I’ve been thinking a lot about secrecy lately, in part because Penn Law just hosted a fabulous conference this weekend on Secrecy and the Rule of Law. One of the biggest problems the government is facing is the issue of who gets to make classification decisions, how they are made, and whether these decisions are impartial and equitable.
Two recent secrecy decisions prompt this concern – both dealing with Bush-era use of torture or enhance interrogation techniques during the conflict with al-Qaeda.
Former CIA official Jose Rodriguez just published a strongly worded memoir that argues, without much qualification, that the torture of al-Qaeda suspects was necessary to protect the nation. More specifically, Rodriguez discusses the torture of specific suspects and concludes that the killing of bin Laden, and other recent counter-terrorism successes, would not have occurred but for the torture of these suspects during the Bush Administration. It is unclear how Rodriguez has the information to make this judgment with confidence, since his security clearance was presumably revoked after he left the CIA and he therefore has no direct access to the underlying information that led to – or did not lead to – the finding of Bin Laden, which happened after Rodriguez left the CIA. In other words, how does he know?
At the same time, the detainees on trial before the 9/11 military commission operate under a strict rule of secrecy regarding torture, since their torture falls under the rubric of “intelligence methods and practices” that must remain secret. So far so good.

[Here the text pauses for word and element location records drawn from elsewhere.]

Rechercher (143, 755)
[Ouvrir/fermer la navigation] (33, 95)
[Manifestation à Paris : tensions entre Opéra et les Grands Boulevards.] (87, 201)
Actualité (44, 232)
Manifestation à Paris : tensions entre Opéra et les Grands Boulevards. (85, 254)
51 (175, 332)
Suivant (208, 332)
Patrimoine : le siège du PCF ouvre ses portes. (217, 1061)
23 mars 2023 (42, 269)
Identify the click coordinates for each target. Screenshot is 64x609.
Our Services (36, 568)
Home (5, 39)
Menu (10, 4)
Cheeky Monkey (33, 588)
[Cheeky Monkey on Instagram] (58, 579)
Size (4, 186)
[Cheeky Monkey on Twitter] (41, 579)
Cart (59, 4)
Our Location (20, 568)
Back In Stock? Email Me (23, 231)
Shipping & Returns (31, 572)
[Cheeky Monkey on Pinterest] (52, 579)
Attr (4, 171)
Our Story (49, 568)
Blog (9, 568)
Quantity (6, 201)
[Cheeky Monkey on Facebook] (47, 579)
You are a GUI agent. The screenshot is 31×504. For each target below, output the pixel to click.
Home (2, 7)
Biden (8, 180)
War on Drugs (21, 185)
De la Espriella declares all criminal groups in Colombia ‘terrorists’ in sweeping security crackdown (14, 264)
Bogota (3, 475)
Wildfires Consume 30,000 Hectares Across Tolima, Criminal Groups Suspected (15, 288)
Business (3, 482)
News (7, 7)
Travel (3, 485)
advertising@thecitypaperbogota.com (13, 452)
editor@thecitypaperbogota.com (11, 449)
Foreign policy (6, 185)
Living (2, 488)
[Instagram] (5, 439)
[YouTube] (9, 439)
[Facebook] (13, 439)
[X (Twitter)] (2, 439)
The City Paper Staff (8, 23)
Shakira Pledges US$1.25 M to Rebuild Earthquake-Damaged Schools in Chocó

But the manner in which this rule is being applied is incredibly strict, insofar as it extends to the detainees’ own recollection of the treatment that they were subject to during their custodial interrogations. In other words, if the detainee speaks to his lawyer about how he was tortured, and the lawyer takes notes, those notes are then classified secret, because they relate to the government’s methods and practices. The fact that it was the detainee himself who generated the document doesn’t matter.
The government’s argument, so far as I can tell, is that the relevant issue is whether the document is within the government’s custody or control, not who generated the document. Since the detainee is in custody, these notes, even if they simply represent the detainee’s personal recollections, are within the custody or control of the government. And they contain classified information about interrogation methods. So they must remain secret and cannot be disclosed to the outside world, even if the detainees themselves may wish to publicly speak about the abusive treatment they were subjected to by government agents.

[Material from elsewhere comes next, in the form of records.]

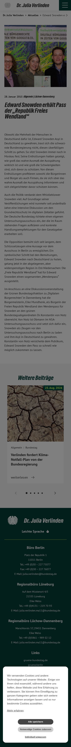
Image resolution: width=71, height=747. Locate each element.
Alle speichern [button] (35, 722)
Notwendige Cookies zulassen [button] (35, 729)
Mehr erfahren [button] (15, 710)
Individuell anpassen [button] (35, 737)
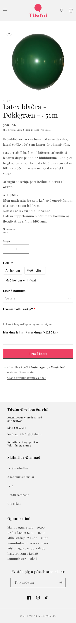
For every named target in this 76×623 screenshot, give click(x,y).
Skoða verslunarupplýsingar (26, 378)
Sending (27, 129)
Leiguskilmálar (17, 468)
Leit (10, 486)
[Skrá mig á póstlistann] (60, 582)
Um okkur (14, 503)
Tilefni (33, 616)
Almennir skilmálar (20, 477)
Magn (6, 241)
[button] (5, 10)
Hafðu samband (18, 495)
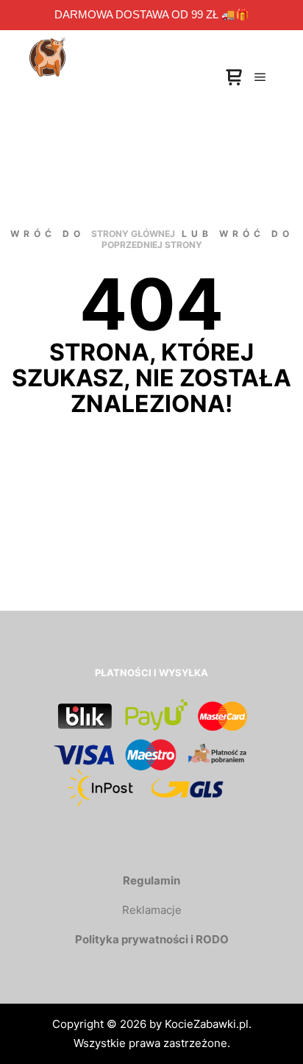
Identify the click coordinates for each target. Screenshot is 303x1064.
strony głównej (133, 233)
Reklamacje (152, 910)
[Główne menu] (260, 77)
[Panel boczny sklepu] (234, 77)
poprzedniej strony (151, 244)
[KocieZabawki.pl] (47, 44)
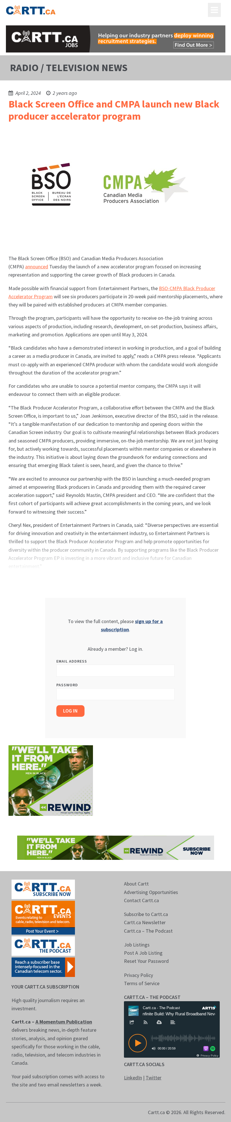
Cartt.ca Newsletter (145, 922)
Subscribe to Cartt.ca (146, 914)
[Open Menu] (214, 10)
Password (67, 684)
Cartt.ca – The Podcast (148, 931)
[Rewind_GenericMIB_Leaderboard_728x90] (115, 847)
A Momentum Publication (63, 1021)
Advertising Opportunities (151, 892)
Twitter (153, 1077)
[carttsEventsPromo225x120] (43, 917)
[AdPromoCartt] (43, 966)
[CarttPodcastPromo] (43, 945)
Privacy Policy (138, 975)
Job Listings (137, 944)
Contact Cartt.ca (141, 900)
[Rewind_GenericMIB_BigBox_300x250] (50, 780)
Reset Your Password (146, 961)
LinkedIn (133, 1077)
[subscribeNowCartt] (43, 889)
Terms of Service (141, 983)
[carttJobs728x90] (115, 38)
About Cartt (136, 883)
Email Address (71, 661)
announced (36, 266)
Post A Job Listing (143, 953)
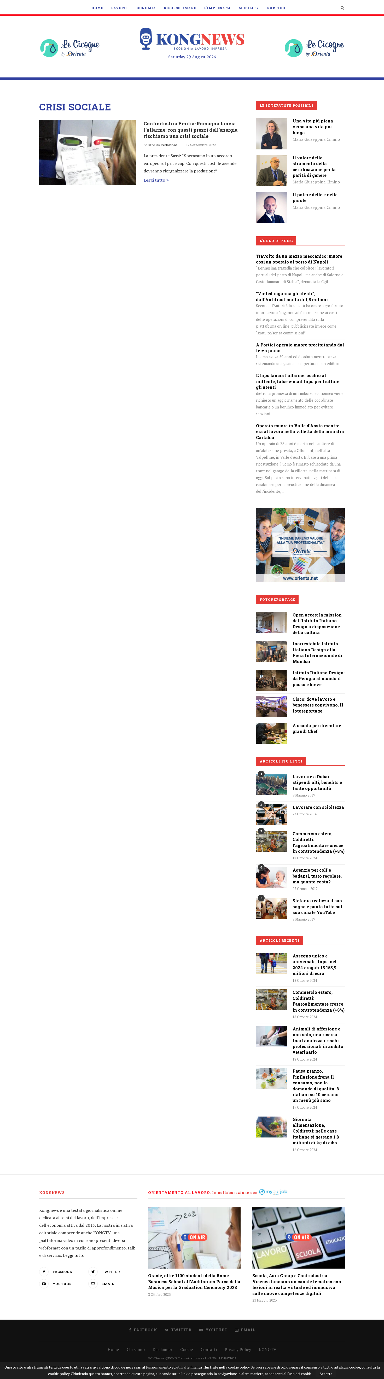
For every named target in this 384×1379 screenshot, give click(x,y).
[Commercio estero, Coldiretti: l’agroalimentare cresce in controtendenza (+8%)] (271, 841)
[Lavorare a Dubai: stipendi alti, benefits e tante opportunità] (271, 784)
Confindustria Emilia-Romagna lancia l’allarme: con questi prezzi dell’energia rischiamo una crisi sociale (191, 129)
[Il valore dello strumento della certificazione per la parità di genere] (271, 158)
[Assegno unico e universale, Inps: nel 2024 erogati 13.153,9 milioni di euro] (271, 963)
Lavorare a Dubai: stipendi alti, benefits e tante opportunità (317, 782)
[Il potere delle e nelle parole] (271, 195)
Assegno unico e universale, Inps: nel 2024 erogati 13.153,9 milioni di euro (314, 964)
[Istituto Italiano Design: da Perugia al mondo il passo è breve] (271, 673)
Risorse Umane (180, 8)
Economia (145, 8)
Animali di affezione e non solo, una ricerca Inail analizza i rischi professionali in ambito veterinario (318, 1040)
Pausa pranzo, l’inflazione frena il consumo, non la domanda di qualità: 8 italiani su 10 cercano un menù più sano (316, 1085)
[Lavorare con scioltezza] (271, 814)
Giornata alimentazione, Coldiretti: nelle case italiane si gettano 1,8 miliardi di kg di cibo (316, 1131)
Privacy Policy (238, 1349)
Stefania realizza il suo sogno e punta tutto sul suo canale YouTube (317, 906)
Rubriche (277, 8)
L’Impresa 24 (217, 8)
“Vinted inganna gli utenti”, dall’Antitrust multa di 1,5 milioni (292, 296)
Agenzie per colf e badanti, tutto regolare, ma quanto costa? (317, 875)
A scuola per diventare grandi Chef (317, 728)
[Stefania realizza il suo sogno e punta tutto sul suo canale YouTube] (271, 908)
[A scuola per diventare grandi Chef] (271, 726)
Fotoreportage (277, 599)
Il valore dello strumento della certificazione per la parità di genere (314, 166)
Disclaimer (162, 1349)
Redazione (169, 144)
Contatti (209, 1349)
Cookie (186, 1349)
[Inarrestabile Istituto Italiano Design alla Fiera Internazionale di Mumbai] (271, 644)
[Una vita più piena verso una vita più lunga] (271, 122)
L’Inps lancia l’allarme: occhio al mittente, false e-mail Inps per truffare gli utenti (297, 381)
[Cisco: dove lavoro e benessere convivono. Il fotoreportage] (271, 700)
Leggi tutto (154, 180)
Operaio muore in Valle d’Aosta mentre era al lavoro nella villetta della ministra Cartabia (300, 431)
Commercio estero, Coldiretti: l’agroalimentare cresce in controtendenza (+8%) (319, 842)
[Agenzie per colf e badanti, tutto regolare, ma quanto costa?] (271, 877)
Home (97, 8)
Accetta (325, 1373)
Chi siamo (136, 1349)
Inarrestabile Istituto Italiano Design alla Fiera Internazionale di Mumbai (317, 652)
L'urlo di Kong (276, 240)
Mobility (248, 8)
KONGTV (267, 1349)
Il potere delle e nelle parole (315, 197)
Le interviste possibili (286, 105)
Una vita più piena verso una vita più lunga (313, 126)
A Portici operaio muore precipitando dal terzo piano (300, 347)
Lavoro (119, 8)
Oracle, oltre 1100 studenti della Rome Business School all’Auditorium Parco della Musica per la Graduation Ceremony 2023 (194, 1281)
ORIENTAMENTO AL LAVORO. (179, 1192)
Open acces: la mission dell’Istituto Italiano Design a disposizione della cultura (317, 623)
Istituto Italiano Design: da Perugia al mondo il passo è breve (319, 678)
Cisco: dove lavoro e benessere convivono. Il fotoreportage (318, 705)
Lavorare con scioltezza (318, 807)
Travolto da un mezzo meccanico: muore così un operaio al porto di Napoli (299, 259)
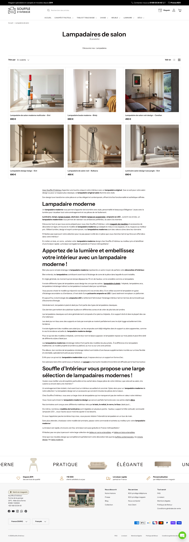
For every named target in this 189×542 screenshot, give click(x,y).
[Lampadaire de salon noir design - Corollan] (152, 90)
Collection (109, 505)
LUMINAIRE (128, 18)
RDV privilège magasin (137, 497)
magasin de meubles (119, 224)
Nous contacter (134, 501)
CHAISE (103, 18)
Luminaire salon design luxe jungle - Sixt (142, 171)
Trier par (12, 60)
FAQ (158, 493)
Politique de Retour (164, 505)
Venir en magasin (20, 492)
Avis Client (132, 505)
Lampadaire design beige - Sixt (23, 171)
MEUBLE (114, 18)
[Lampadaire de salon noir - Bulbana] (94, 146)
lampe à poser (64, 217)
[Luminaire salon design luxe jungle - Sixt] (152, 146)
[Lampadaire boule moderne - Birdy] (94, 90)
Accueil (47, 18)
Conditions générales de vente (169, 509)
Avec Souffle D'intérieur (51, 190)
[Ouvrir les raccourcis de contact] (182, 535)
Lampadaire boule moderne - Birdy (82, 115)
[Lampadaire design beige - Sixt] (37, 146)
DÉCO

I am not questioning the propriety of this argument, though plenty of others have on First Amendment grounds (doesn’t everyone have the fundamental right to speak to the world about how the government is treating them?). Rather, my point is far more narrow. Are government officials making these classification decisions in a consistent and coherent manner? Something seems amiss when the detainees can’t speak about the torture but former CIA officials can. Now, I’m not claiming here that the result is unfair. Rather, I’m simply claiming that these results strike me as inconsistent and incoherent, and ought to give us pause that the overall process of secrecy classifications is consistently administered. Some critics might claim that the inconsistency generates unfairness, but even if you don’t care about fairness on behalf of the detainees, one ought to be worried here that the inconsistency is symptomatic of the system’s ineffectiveness – and that ought to worry everyone.